# What are the best cabinet / cupboard locks?



## fluffpuffin

I've been looking at reviews of all different ones but can't decide on the best one. My daughter is very inquisitive and constantly opening all the kitchen cupboards and emptying all its contents on the floor. Not so great when you're trying to get things done. :dohh:

so which ones do you recommend? I'd prefer ones that don't need screwing into place as hubby isn't one for DIY.


----------



## sweetlullaby

I use and like the boots ones though being sticky backed they will be a pain to remove when the time comes! They are also quite hard to open and close especially on low down drawers, I used a lindam sticky backed one once and my lo managed to pull the entire thing off pretty quickly!


----------



## joeyjo

We have the little catch type and DS has just learnt how to open them!!


----------



## JayDee

Mothercare (and maybe other places I don't know) do some that you just hook on the outside of your cabinet handles, no DIY needed.

Only problem with them is, they only work on double cupboards.

https://www.mothercare.com/Motherca...041&pf_rd_p=231490867&pf_rd_s=related-tab-3-5


----------



## polaris

I have magnetic ones, they are fantastic. You open them with a magnetic key. They were really easy to install too, no screws. Also you can lock them into an open position if you want the doors unlocked for a while. These are the ones I have: 

https://www.amazon.co.uk/BabyDan-Magnetic-Drawer-Cupboard-Lock/dp/B000NUV3V2/ref=sr_1_1?ie=UTF8&qid=1306357858&sr=8-1


----------



## Racheldigger

We can't use cupboard locks, as our cupboards open in pairs and have no central bar that you could attach a lock to. I use a strong rubber band wrapped twice around each pair of handles: easily accessible by an adult, but so far totally toddler-proof.


----------



## Mary Jo

we have the Boots sticky ones, they work well, Adam can't undo them. However after a while, with regular use, the plastic that loops onto the hook thing cracks and breaks, and needs to be replaced. I have lost count of how many packs of these we've bought, but they are often on a 3 for 2 offer so it's not as expensive as it might otherwise have been. On double doors, we stick one pad to one door and one to the other, it does mean they are both locked or neither, though. I have them on all my drawers in my chest of drawers in the bedroom, the fridge, the oven and all my kitchen cupboards at LO's level. (They say don't use them on ovens but we've managed to get away with it, the door doesn't get hot enough for the glue to melt -but we supervise LO very closely when the oven is on anyway. it's more to stop him going into it when it's off.)


----------



## fluffpuffin

polaris said:


> I have magnetic ones, they are fantastic. You open them with a magnetic key. They were really easy to install too, no screws. Also you can lock them into an open position if you want the doors unlocked for a while. These are the ones I have:
> 
> https://www.amazon.co.uk/BabyDan-Magnetic-Drawer-Cupboard-Lock/dp/B000NUV3V2/ref=sr_1_1?ie=UTF8&qid=1306357858&sr=8-1

They sound good. Thanks will take a look at them.


----------

Exercise requirements -
- 1) Answer these questions about the cupboard lock thread:
(a) What does polaris use to open the magnetic locks?
(b) What does Racheldigger wrap around each pair of handles?
(c) According to JayDee, on which cupboards do the Mothercare locks work?
- 2) Output the passage of the cupboard lock thread between "## sweetlullaby" and "to open them!!", inclusive, copied word for word.

[Element lookup records]
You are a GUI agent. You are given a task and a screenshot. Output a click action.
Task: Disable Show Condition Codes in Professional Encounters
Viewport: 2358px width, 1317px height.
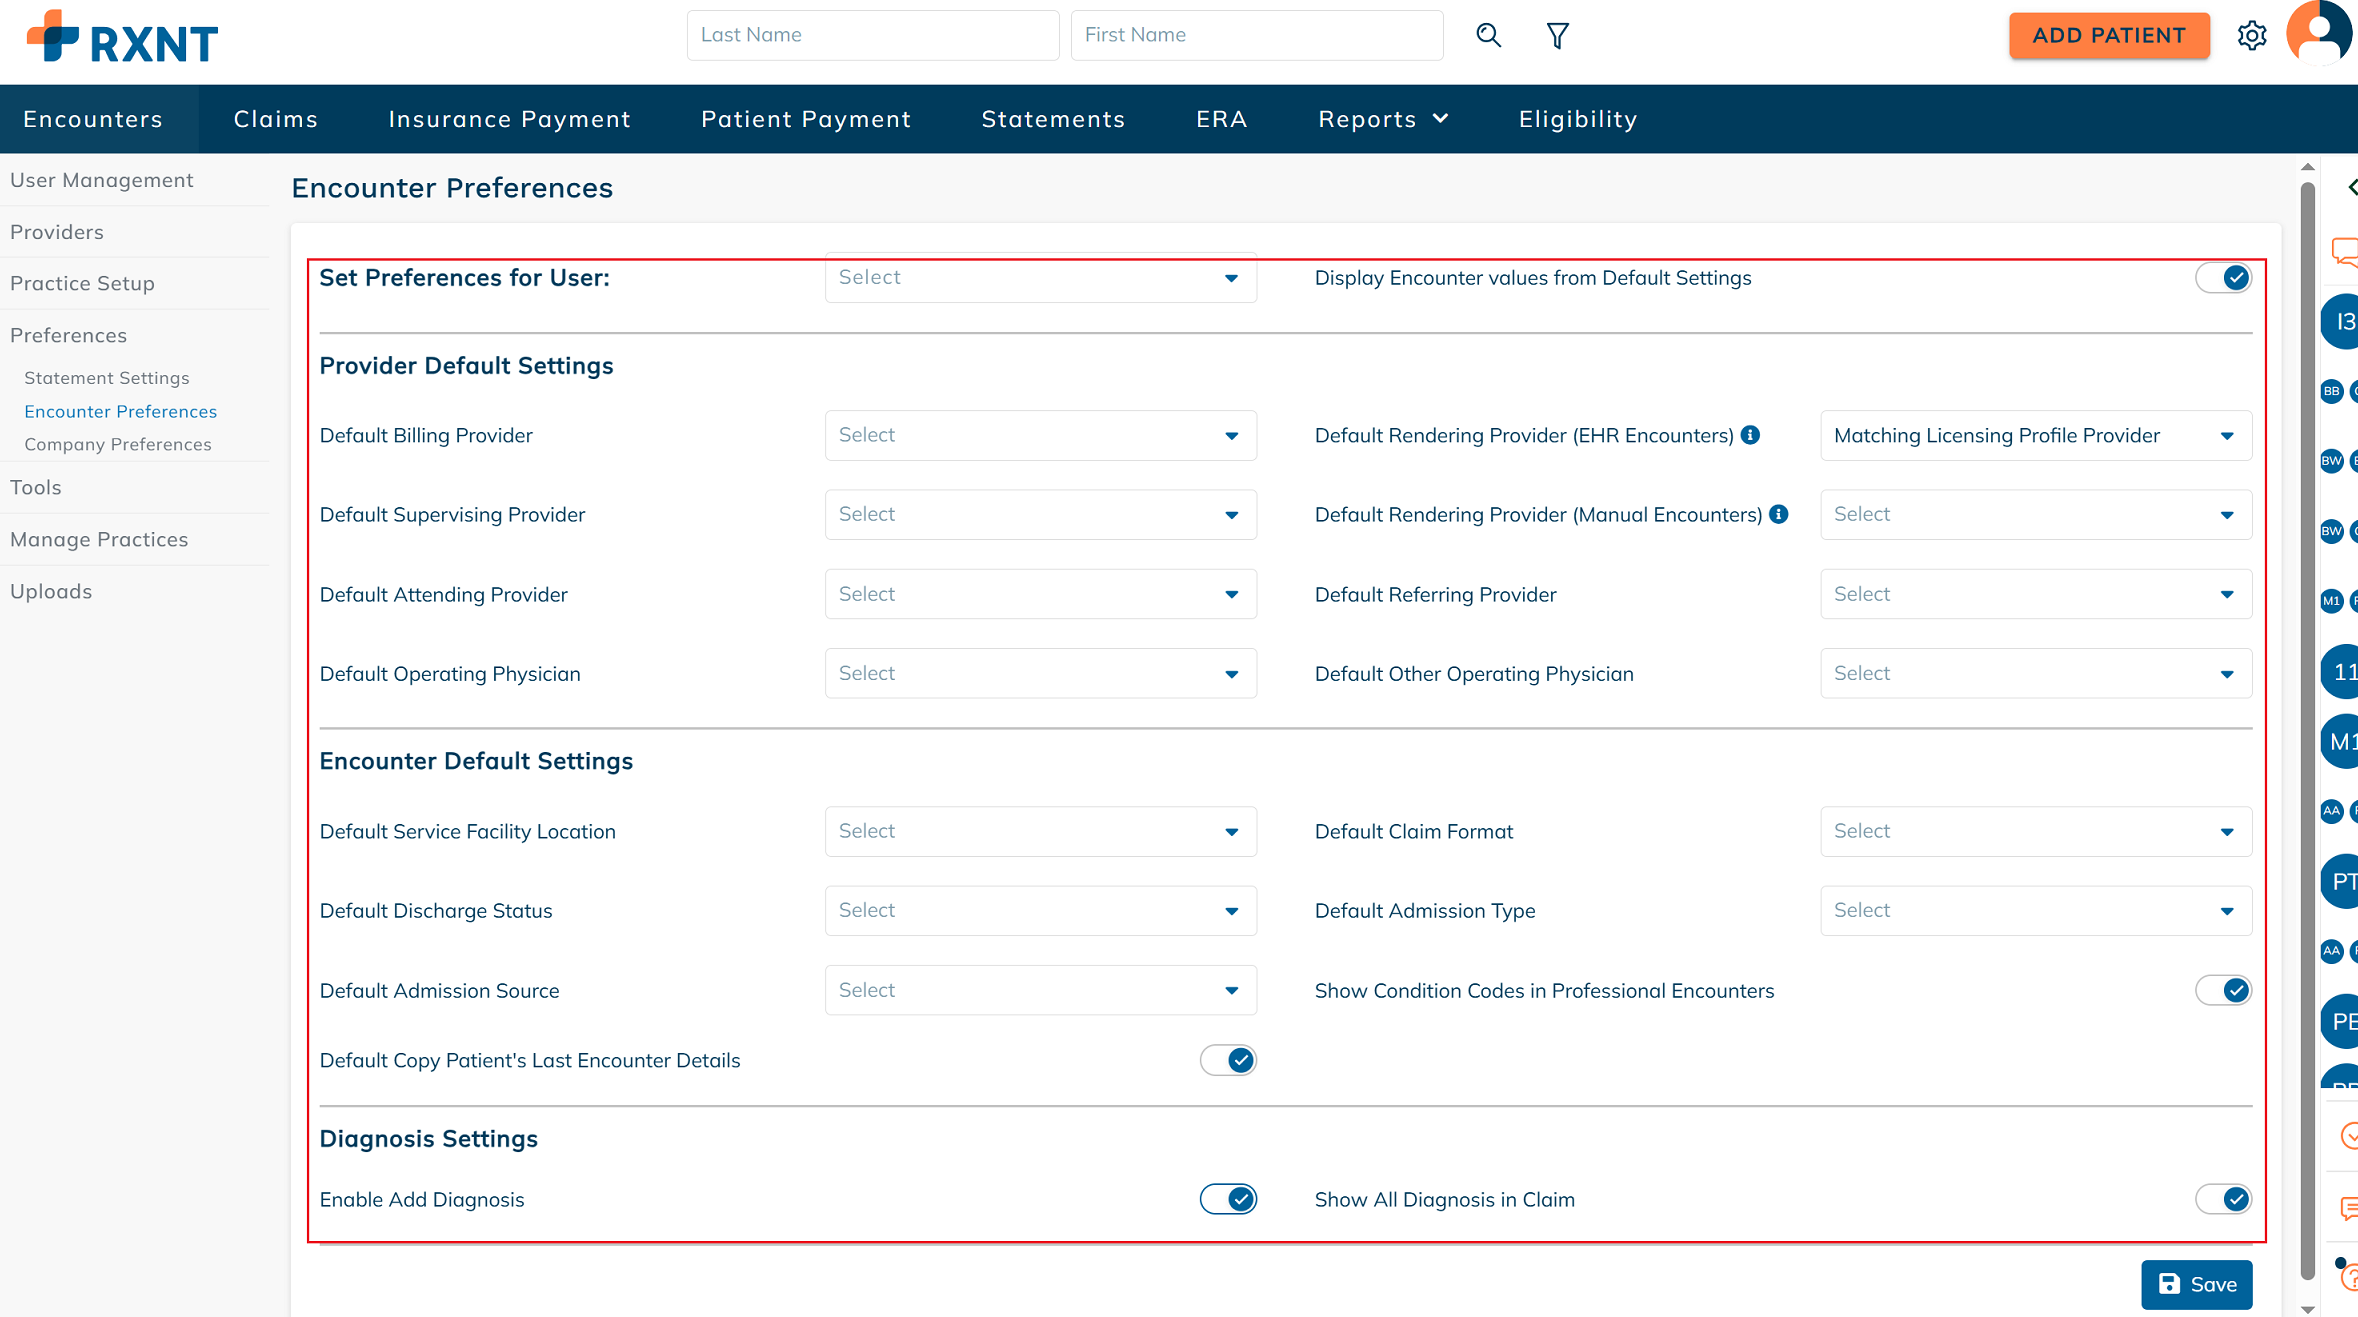(x=2223, y=990)
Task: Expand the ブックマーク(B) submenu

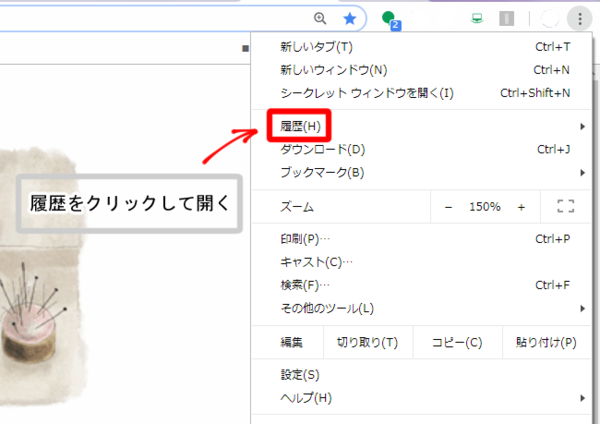Action: point(322,172)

Answers given -
- 1)
(a) A magnetic key.
(b) A strong rubber band, wrapped twice.
(c) Only double cupboards.

- 2)
## sweetlullaby

I use and like the boots ones though being sticky backed they will be a pain to remove when the time comes! They are also quite hard to open and close especially on low down drawers, I used a lindam sticky backed one once and my lo managed to pull the entire thing off pretty quickly!


----------



## joeyjo

We have the little catch type and DS has just learnt how to open them!!